Antes de formular recomendações praticas, cabe primeiro entender a natureza da corrupção. No caso do Brasil, ela pode ser enquadrada como uma forma primitiva de participação popular no poder. A corrupção é bem mais do que um desvio de conduta, ela é uma mensagem política dada milhões de vezes por dia: na empresa, no mercado, na rua, na repartição pública, no congresso nacional. Basta abrir os olhos para ver os inúmeros gestos de “dedo do meio” direcionado ao Estado a cada vez que alguém paga ou aceita uma propina. Afinal o que é a corrupção? Uma ilegalidade que busca infringir a lei, criar um atalho dentro dos regulamentos, gerir um curto-circuito no seio do funcionamento do Estado para agradar interesses individuais e privados. Dito de outro modo, a corrupção é uma resistência. Trata-se de uma resistência popular praticada tantos por ricos como pobres, não importa a região, a origem ou a orientação política. Corromper é de fato resistir. Dizer não a máquina do Estado, limitar seu poderio…de uma maneira silenciosa e estéril.

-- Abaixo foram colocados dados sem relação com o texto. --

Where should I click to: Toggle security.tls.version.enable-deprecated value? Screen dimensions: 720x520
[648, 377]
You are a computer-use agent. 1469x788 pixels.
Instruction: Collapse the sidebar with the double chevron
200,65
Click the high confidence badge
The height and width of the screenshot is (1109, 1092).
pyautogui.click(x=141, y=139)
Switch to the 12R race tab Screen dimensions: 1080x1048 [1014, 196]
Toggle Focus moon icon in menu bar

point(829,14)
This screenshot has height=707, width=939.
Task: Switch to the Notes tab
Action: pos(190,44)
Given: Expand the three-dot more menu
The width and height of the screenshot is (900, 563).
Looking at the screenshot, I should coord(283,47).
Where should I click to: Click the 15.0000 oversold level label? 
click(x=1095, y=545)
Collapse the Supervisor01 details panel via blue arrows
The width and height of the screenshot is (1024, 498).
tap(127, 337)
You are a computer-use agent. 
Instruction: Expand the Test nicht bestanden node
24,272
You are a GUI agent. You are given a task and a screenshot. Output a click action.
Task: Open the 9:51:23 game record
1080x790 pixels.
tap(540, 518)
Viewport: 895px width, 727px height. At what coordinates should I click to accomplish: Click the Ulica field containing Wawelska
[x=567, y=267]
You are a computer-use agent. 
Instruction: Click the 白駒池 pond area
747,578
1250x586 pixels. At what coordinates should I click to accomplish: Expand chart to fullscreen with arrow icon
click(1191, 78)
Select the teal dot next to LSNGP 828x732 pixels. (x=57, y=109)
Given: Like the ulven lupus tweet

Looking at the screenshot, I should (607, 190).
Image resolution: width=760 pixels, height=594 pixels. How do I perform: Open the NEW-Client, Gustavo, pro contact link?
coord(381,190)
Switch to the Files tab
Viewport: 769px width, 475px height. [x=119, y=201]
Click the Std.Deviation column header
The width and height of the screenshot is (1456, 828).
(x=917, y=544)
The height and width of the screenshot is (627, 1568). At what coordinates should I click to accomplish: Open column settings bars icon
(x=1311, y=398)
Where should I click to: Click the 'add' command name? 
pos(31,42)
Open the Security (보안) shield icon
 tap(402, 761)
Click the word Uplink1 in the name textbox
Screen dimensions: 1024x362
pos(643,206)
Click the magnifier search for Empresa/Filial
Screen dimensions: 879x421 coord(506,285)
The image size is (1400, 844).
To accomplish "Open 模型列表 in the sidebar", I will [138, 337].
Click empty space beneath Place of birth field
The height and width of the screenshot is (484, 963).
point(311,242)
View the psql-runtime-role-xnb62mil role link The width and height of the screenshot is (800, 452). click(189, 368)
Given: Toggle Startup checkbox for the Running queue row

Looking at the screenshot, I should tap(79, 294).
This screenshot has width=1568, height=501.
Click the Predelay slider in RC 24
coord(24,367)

A corrupção costuma acontecer no sigilo (cada vez mais relativo) dos cafés, das conversas privadas, dos sítios etc. Sem fazer greve nem explodir bomba nenhuma, a corrupção acaba destruindo dois fundamentos essenciais do Estado: a autoridade e a legitimidade. Quando um fiscal recebe dinheiro para fechar os olhos sobre uma calçada torta e esburacada, ele dá duas facadas diferentes no corpo do Estado: a primeira fere a autoridade, ou seja, o poder de vigiar o cidadão e de punir descumprimentos das normas legais; a segunda facada atinge em cheio a legitimidade da instituição. Tira dela o selo da respeitabilidade já que tudo tem um valor, que todos se compram, basta querer e poder pagar. Revolução inacabada, sem liderança, sem rosto, sem credo: luta estéril! É a guerra de todos contra o Estado. Assemelha-se a uma rixa, uma pancadaria, uma briga de torcida que se repete regularmente. Nada a ver com uma luta de morte. O brasileiro não sabe viver sem o Estado, o odeia, o xinga, o engana, o rouba, mas nunca lhe aplica a estocada final. Aliás, o Estado, sempre “safo”, adotou uma medida de bom senso ao se rodear de uma camada de gordura atávica e egoísta chamada funcionalismo público. Sua utilidade não é servir a população, é mais bem separar o Poder do povo mediante uma classe de funcionários bem pagos e centrados nos interesses corporativistas.
A força nunca desmentida (parece que cresce a cada ano) da corrupção se alimenta dessa insurreição popular contra o estado. A raiva e o desapontamento vêm sedimentando na alma do brasileiro há 500 anos. Órfãos de elites capazes de formular uma visão nova para o país, desprovidos de lideranças habilitadas para fazer uma revolução, os brasileiros fazem a própria justiça: sonegando e corrompendo.
Como concluir? Se concordamos que a corrupção é uma forma real de participação política, teríamos feito metade do caminho. Resta imaginar e criar incentivos para convencer o brasileiro que seu voto, sua militância e seu envolvimento com assuntos públicos, lhe trará um melhor retorno do que corromper o guarda ou o fiscal.